» **What is asked**: Copy out the lines starting at the one containing "Where should I click to: Click the white" and ending at the one containing "(x=230, y=143)", both included, and nothing else.

» **Records from a dataset**:
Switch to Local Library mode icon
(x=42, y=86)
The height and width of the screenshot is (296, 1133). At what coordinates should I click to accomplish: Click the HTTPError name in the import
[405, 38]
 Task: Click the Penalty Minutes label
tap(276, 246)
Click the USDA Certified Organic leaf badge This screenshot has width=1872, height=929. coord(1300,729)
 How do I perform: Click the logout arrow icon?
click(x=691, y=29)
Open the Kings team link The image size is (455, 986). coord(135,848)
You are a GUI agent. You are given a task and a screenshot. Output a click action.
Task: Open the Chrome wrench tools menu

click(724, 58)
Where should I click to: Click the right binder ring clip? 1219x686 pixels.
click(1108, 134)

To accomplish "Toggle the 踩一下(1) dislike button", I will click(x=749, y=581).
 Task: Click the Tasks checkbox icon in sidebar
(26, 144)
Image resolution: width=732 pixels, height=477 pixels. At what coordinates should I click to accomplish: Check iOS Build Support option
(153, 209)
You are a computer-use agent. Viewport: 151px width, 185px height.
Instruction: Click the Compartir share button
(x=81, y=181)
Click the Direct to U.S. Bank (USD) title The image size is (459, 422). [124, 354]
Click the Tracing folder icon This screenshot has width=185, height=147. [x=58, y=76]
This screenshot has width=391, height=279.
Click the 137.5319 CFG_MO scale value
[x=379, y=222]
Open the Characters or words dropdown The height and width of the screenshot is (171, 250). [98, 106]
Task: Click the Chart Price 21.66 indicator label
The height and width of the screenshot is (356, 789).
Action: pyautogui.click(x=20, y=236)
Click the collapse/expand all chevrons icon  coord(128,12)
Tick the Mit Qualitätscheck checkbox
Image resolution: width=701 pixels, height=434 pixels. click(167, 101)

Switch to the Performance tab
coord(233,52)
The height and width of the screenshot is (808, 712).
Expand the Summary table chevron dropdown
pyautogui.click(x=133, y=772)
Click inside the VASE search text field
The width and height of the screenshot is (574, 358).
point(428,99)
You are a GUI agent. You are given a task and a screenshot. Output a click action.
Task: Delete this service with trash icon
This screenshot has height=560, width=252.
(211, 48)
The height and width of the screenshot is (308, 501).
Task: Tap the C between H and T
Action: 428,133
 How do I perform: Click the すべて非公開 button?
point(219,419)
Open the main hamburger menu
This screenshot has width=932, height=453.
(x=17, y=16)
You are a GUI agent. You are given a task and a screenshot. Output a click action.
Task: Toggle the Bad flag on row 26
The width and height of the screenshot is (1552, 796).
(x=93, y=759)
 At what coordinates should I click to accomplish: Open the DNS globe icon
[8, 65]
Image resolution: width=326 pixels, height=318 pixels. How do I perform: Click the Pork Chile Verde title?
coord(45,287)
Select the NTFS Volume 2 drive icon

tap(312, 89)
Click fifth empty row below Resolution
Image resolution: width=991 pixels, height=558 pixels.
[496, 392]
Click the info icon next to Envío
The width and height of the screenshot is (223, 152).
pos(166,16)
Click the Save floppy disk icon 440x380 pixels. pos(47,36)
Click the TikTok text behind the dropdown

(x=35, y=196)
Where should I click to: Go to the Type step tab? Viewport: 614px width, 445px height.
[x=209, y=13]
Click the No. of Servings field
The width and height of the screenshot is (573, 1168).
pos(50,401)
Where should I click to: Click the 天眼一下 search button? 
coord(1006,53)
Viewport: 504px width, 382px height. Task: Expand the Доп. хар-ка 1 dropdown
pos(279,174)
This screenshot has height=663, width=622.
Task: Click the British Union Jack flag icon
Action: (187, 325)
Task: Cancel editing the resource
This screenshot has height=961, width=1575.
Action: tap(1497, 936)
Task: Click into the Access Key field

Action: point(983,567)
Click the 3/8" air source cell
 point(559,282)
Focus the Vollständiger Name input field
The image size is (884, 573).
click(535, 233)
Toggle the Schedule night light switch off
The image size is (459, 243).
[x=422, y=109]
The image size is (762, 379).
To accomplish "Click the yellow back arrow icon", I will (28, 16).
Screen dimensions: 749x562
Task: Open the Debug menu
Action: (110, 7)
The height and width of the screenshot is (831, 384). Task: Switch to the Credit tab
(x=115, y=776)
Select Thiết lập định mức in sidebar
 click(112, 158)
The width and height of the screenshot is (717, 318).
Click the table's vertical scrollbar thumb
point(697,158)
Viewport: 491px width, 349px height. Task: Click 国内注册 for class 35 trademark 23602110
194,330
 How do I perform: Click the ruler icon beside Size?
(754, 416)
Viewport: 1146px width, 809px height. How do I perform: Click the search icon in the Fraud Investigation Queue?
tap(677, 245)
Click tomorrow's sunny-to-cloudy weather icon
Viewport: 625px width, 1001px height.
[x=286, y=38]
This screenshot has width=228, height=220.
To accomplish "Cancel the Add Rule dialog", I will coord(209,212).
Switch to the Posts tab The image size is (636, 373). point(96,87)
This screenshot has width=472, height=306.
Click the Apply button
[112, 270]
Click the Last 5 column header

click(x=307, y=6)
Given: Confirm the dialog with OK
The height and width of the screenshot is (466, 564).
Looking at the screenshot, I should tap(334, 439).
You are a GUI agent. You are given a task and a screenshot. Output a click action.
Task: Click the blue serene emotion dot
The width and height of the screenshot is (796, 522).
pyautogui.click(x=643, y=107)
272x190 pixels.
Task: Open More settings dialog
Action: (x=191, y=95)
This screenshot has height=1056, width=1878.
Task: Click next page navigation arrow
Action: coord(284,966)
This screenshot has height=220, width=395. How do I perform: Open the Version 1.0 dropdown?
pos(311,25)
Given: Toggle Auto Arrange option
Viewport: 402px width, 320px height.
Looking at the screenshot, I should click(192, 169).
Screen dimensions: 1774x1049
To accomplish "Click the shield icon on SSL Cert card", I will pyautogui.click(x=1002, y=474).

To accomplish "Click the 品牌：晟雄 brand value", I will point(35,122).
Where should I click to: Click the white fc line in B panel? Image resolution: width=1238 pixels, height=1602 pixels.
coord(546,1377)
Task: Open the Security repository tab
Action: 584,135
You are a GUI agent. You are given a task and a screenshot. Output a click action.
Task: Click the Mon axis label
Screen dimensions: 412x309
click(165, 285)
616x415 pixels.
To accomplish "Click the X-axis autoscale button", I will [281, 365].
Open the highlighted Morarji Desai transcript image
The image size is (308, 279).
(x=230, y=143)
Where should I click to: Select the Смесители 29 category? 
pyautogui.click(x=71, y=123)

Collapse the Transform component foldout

» **Answer to the problem**:
Where should I click to: Click the white fc line in B panel? Image resolution: width=1238 pixels, height=1602 pixels.
coord(546,1377)
Task: Open the Security repository tab
Action: 584,135
You are a GUI agent. You are given a task and a screenshot. Output a click action.
Task: Click the Mon axis label
Screen dimensions: 412x309
click(165, 285)
616x415 pixels.
To accomplish "Click the X-axis autoscale button", I will [281, 365].
Open the highlighted Morarji Desai transcript image
The image size is (308, 279).
(x=230, y=143)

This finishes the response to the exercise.